About this exercise: In your reply, restate all of the records below word for word.

[[ Materials provided, beginning ]]

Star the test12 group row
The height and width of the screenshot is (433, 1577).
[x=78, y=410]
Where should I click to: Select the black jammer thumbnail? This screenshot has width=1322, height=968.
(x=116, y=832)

[[ Materials provided, end ]]

Exercise response:
Star the test12 group row
The height and width of the screenshot is (433, 1577).
[x=78, y=410]
Where should I click to: Select the black jammer thumbnail? This screenshot has width=1322, height=968.
(x=116, y=832)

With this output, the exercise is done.